Knowledge Problem

How Can Property Rights in Subsurface Water Work in West Texas?

Michael Giberson

Ogallala Aquifer image from High Plains Underground Water Conservation District #1 website

Texans who have drawn there water supplies from the vast but shrinking Ogallala Aquifer are engaged in a complex process of clarifying and/or renegotiating a more exact notion of just what rights they have to access the resource. A story in the Sunday Lubbock Avalanche-Journal provides an update.

Some clever “enviropreneurs”, to invoke a term coined by PERC, have devised methods to use markets to improve the use of water. See “How the market can keep streams flowing” for an example of a program working in the Pacific Northwest. But that example deals with surface water; groundwater presents greater difficulties for measuring and monitoring resource stocks and flows.

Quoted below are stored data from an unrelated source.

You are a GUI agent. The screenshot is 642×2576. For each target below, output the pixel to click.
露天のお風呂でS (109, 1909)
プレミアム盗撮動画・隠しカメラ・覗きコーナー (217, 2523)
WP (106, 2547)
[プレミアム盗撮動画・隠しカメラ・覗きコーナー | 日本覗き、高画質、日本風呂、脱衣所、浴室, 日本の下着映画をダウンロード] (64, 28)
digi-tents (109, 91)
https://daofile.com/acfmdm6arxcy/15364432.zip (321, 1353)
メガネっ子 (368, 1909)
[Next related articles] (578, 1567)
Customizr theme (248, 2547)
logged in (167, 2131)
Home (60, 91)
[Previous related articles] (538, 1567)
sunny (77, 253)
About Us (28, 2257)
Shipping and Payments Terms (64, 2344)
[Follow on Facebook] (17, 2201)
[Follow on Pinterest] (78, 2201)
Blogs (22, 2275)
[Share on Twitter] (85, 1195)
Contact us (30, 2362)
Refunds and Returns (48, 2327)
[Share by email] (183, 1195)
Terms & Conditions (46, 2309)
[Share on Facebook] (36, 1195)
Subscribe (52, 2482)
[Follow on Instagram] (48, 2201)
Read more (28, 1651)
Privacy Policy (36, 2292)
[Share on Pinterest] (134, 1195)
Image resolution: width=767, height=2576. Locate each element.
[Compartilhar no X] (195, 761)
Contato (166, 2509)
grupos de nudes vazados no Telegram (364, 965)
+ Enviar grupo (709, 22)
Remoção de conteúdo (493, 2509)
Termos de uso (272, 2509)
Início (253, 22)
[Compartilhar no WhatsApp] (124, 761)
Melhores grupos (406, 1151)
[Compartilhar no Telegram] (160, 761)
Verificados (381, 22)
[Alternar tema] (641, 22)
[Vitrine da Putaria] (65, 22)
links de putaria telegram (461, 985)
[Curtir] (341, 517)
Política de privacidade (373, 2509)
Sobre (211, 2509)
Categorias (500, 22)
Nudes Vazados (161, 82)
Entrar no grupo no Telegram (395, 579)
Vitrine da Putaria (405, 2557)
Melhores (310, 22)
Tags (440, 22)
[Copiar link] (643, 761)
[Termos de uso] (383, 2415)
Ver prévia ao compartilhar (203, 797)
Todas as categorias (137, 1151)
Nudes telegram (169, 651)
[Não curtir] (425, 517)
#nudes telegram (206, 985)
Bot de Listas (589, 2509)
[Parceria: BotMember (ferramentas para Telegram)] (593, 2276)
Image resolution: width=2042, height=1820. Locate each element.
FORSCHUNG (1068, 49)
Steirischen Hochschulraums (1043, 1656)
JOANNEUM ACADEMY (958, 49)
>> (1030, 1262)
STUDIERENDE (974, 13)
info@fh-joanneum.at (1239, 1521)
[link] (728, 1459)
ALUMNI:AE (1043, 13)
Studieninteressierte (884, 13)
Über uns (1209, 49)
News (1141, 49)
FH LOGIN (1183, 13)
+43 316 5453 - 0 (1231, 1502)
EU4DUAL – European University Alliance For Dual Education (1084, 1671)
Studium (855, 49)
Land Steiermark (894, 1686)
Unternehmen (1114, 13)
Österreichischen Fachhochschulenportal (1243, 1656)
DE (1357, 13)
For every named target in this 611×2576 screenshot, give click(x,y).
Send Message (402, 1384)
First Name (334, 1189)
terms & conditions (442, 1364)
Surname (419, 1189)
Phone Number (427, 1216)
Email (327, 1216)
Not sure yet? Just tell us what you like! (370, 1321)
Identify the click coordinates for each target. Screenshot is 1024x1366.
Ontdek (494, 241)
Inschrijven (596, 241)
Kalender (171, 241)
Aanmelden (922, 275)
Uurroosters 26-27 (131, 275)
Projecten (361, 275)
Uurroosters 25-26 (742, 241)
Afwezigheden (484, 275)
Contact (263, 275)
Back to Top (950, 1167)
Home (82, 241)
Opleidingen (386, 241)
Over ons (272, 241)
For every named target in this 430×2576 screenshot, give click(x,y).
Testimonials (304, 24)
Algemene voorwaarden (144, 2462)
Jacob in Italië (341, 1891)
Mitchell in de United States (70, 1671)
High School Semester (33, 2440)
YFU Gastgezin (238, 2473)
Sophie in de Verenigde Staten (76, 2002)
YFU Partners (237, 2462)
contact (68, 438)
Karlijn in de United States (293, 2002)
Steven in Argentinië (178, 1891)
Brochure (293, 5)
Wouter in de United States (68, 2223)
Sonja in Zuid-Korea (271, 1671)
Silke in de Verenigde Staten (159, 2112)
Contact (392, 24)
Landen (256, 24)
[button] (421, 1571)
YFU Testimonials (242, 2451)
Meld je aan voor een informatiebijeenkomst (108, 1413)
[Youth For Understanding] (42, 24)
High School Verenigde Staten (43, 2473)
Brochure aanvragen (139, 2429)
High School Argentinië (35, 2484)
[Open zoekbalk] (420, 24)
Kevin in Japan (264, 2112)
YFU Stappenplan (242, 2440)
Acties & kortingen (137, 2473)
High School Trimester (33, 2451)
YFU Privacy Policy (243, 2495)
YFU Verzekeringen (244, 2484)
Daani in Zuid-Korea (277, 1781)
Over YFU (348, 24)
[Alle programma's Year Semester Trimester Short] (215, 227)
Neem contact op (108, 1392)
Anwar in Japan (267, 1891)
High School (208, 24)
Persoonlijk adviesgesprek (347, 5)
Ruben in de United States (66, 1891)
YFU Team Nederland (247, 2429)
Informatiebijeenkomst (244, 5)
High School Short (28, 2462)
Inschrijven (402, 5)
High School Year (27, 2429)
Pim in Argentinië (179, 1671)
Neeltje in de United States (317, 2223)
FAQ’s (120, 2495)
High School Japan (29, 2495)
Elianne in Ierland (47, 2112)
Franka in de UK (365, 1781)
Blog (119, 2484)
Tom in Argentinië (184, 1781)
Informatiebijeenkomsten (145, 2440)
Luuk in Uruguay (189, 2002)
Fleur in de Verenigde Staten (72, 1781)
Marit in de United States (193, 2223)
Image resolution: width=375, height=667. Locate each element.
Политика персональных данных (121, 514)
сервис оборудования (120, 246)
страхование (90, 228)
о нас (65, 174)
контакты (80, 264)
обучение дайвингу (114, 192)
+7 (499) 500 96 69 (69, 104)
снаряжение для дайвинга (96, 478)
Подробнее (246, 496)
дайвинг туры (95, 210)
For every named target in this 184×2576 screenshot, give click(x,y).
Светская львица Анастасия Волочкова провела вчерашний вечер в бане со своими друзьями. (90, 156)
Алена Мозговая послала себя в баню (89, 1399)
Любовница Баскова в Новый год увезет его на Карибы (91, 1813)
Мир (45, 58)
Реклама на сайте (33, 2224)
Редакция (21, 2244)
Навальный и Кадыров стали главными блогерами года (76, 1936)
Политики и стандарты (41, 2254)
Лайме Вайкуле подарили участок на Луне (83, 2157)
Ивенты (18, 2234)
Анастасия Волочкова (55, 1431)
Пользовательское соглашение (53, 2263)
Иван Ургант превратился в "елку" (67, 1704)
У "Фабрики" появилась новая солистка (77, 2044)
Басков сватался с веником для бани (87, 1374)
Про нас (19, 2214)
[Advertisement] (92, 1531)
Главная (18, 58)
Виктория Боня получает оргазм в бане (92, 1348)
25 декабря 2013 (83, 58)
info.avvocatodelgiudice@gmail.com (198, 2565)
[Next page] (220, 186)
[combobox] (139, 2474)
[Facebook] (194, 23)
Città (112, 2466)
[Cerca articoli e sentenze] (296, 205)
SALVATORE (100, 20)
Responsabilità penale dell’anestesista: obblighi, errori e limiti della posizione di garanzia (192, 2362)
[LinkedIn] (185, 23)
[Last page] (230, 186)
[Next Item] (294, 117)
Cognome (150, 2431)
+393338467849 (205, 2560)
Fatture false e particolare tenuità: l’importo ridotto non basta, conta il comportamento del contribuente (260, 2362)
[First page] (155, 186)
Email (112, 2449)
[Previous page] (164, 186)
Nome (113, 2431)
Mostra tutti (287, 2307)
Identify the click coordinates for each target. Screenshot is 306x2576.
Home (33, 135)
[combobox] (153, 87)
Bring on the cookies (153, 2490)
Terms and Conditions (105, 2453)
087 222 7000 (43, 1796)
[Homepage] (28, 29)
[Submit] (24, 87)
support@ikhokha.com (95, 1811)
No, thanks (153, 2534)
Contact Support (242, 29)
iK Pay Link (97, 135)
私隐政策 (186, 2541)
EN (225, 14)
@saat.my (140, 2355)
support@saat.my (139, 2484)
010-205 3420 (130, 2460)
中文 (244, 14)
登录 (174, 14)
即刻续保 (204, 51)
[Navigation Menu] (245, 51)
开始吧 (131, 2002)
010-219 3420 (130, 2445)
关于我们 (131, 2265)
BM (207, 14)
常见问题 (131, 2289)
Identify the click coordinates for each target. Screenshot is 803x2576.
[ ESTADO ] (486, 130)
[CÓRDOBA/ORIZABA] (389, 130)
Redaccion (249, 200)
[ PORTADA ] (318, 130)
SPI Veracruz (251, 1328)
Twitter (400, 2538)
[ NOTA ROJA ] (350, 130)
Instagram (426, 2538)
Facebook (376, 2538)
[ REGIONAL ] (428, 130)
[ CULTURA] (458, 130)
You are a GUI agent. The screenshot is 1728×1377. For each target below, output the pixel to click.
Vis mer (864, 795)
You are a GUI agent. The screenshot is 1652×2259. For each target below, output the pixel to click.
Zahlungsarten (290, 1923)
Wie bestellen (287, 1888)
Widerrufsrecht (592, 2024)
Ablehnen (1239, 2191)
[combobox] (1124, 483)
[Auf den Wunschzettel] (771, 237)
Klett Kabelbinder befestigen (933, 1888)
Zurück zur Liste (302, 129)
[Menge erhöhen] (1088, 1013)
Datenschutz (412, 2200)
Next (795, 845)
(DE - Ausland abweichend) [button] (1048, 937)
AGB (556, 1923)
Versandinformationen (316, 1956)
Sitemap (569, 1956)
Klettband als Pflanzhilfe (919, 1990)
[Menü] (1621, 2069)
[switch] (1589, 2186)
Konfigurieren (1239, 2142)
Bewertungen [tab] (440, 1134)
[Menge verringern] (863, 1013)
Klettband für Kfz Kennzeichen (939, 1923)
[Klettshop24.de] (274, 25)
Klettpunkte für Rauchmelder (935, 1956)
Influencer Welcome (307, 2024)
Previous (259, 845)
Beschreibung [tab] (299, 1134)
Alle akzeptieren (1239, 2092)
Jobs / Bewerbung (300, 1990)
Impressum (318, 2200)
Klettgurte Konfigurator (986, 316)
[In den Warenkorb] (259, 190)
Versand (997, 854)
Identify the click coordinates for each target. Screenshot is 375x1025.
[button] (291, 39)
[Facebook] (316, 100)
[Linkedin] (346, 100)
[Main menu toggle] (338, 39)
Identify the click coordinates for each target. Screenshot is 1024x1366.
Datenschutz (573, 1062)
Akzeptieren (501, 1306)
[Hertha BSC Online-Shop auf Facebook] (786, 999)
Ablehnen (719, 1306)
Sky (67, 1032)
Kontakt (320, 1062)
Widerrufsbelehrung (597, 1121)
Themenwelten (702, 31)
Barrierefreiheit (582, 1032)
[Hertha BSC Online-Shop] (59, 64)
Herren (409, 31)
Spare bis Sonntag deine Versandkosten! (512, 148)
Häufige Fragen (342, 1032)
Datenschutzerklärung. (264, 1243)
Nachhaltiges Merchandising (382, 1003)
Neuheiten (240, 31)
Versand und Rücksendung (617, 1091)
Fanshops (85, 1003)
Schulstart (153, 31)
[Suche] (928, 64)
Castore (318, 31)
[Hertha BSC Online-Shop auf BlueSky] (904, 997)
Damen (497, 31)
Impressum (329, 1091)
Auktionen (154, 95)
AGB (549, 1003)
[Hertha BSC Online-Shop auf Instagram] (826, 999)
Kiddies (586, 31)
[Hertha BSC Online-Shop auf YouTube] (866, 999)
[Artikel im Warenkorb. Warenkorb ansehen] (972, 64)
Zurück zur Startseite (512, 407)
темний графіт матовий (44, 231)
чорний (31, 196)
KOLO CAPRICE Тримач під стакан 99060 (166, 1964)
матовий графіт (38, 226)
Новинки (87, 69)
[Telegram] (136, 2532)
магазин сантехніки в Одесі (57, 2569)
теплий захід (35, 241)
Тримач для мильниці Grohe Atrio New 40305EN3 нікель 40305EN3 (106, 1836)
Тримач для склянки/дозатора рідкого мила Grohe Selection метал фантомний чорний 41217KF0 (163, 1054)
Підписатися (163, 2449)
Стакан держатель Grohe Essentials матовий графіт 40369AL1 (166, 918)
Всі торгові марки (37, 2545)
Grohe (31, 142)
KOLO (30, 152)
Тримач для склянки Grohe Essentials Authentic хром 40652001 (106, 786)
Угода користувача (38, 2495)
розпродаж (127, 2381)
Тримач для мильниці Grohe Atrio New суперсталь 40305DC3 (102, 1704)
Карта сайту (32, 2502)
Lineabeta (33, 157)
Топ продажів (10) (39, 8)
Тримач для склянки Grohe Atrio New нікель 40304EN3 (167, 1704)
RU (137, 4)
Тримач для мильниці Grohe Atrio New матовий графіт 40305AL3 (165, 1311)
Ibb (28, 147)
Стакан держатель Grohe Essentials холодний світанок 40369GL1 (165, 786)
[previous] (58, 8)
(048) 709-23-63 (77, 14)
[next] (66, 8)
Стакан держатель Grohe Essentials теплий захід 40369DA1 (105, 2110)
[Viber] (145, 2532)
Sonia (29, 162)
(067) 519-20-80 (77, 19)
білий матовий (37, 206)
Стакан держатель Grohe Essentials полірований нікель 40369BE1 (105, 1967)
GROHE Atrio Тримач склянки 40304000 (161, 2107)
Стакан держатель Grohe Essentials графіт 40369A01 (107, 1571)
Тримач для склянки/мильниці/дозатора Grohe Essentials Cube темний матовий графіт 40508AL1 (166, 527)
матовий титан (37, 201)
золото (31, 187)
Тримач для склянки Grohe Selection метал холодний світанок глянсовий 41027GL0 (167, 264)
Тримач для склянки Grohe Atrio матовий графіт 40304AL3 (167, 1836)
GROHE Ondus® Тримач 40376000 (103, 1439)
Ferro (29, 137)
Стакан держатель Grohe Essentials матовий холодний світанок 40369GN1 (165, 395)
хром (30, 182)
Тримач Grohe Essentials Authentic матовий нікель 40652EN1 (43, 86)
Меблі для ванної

Groundwater gets some mention in this article by Gary Libecap on “Water Woes” in the American West, but it looks like a complete groundwater rights system remains to be developed.

Metering water use will be a part of a solution. Palm Springs, California has experimented with smart metering for water use with some time-of-day pricing – partly to economize on electric power use but also to encourage conservation of water. Clearly a different kind of application than West Texas needs, but it suggests some possibilities.

Has anyone put together a groundwater rights system that works on a large scale, or is this still a grand opportunity waiting for the right enviropreneur?